Monday’s report from MoffettNathanson gave the following review of Sprint’s 2nd Quarter earnings:
“Recent Sprint’s shares have rallied back from a steep start-of-year decline and are now up nearly 30% YTD, arguably on the back of rising expectations that they are “doing better” (and also to developments at SoftBank). And indeed, results reported today confirm that, at least in some areas, things are improving. Most importantly, their subscriber rolls are growing, even if only modestly, with a better-than-expected 173K post-paid phone net additions in Q2, their fourth consecutive positive result.

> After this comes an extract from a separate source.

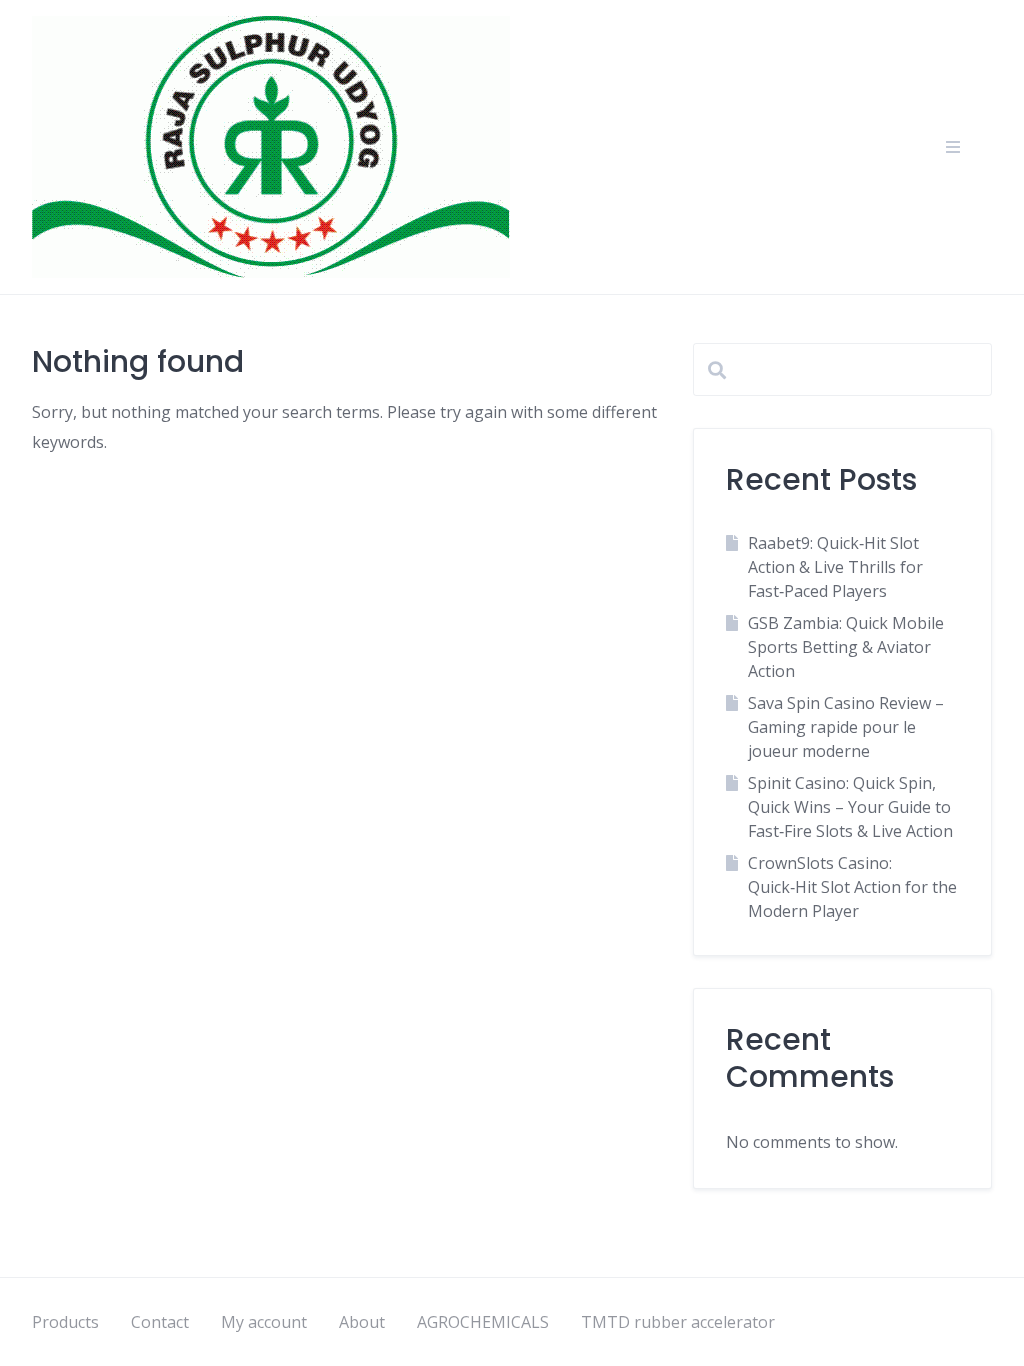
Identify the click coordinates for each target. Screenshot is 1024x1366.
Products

But at what valuation? Measured by conventional accounting, without the artificial boost that comes from counting lease revenues while excluding their associated handset costs, Sprint’s wireless business is currently trading at 6.5x trailing twelve months EBITDA. Their “real” EBITDA growth is still negative, ARPU is still falling (albeit now at a slower pace), and free cash flow remains negative despite exceedingly low capital spending.
A few weeks ago, we (at MoffettNathanson) observed that Sprint is in the process of transitioning to a next-gen service provider, where handsets are taken out of the equation entirely, offloaded to third parties who will both own and finance them for customers. Conceptualizing Sprint in this way makes it much easier to grasp the fundamental valuation question. Viewed through this lens, Sprint is a between 20% and 25% EBITDA margin business on a full-year basis with what will likely be about 20% long-term capital intensity, yielding net zero FCF before financing costs. Financing costs are another 11% of revenues.
Unless something changes dramatically – have they found a magic elixir that will allow them to spend less on their network than any of their peers going forward, for example? – there is just no plausible case for Sprint equity at anything like these levels… regardless of whether Sprint is or is not doing “better.”
The stock rose $1.24, or nearly 27%, to $5.85 per share in Monday afternoon trading. The stock hit a new 52-week high of $5.93 earlier in the day. Year to date, Sprint shares are now up 61%.